● **Fragmento de origen**:
((

Son incontables los niños pobres que trabajan, en su casa o afuera, para su familia o para quien sea. En su mayoría, trabajan fuera de la ley y fuera de las estadísticas. ¿Y los demás niños pobres? De los demás, son muchos los que sobran. El mercado no los necesita, ni los necesitará jamás. No son rentables, jamás lo serán. Desde el punto de vista del orden establecido, ellos empiezan robando el aire que respiran y después roban todo lo que encuentran. Entre la cuna y la sepultura, el hambre o las balas suelen interrumpirles el viaje. El mismo sistema productivo que desprecia a los viejos, teme a los niños. La vejez es un fracaso, la infancia es un peligro.

Cada vez hay más y más niños marginados que nacen con tendencia al crimen, al decir de algunos especialistas. Ellos integran el sector más amenazante de los excedentes de población. El niño como peligro público, la conducta antisocial del menor en América, es el tema recurrente de los Congresos Panamericanos del Niño, desde hace ya unos cuantos años. Los niños que vienen del campo a la ciudad, y los niños pobres en general, son de conducta potencialmente antisocial, según nos advierten los Congresos desde 1963. Los gobiernos y algunos expertos en el tema comparten la obsesión por los niños enfermos de violencia, orientados al vicio y a la perdición. Cada niño contiene una posible corriente de El Niño, y es preciso prevenir la devastación que puede provocar. En el primer Congreso Policial Sudamericano, celebrado en Montevideo en 1979, la policía colombiana explicó que «el aumento cada día creciente de la población de menos de dieciocho años, induce a estimar una mayor población POTENCIALMENTE DELINCUENTE». (Mayúsculas en el documento original) En los países latinoamericanos, la hegemonía del mercado está rompiendo los lazos de solidaridad y haciendo trizas el tejido social comunitario.

¿Qué destino tienen los nadies, los dueños de nada, en países donde el derecho de propiedad se está convirtiendo en el único derecho? ¿Y los hijos de los nadies? A muchos, que son cada vez más muchos, el hambre los empuja al robo, a la mendicidad y a la prostitución; y la sociedad de consumo los insulta ofreciendo lo que niega. Y ellos se vengan lanzándose al asalto, bandas de desesperados unidos por la certeza de la muerte que espera: según UNICEF, en 1995 había ocho millones de niños abandonados, niños de la calle, en las grandes ciudades latinoamericanas; según la organización Human Rights Watch, en 1993 los escuadrones parapoliciales asesinaron a seis niños por día en Colombia y a cuatro por día en Brasil.

))

● **Tarea planteada**: Según el fragmento sobre los niños pobres, ¿en qué ciudad y en qué año se celebró el primer Congreso Policial Sudamericano?

● **Datos proporcionados**:

((

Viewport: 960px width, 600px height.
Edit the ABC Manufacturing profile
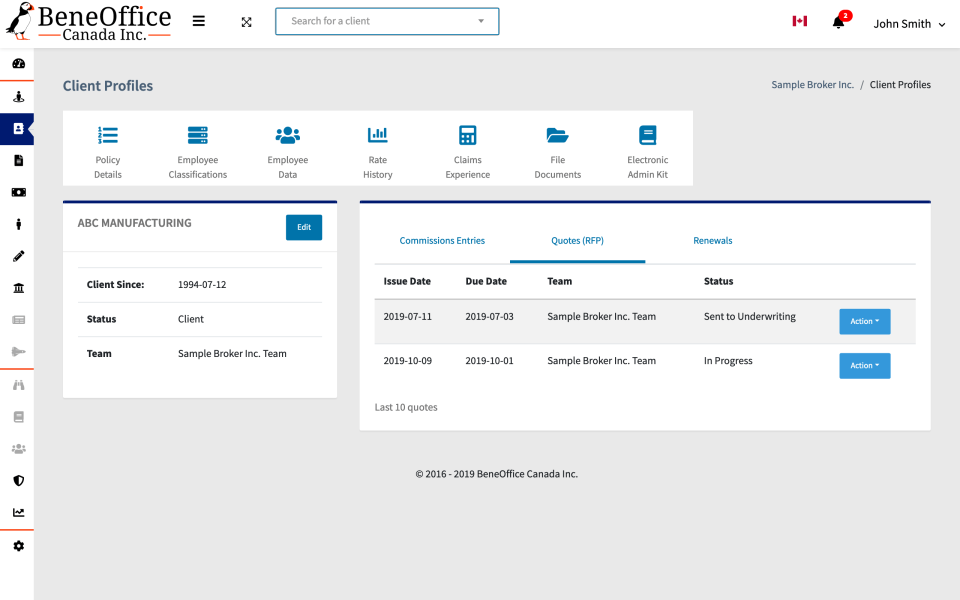[x=303, y=227]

))

● **Solución de la tarea**: Se celebró en Montevideo, en 1979.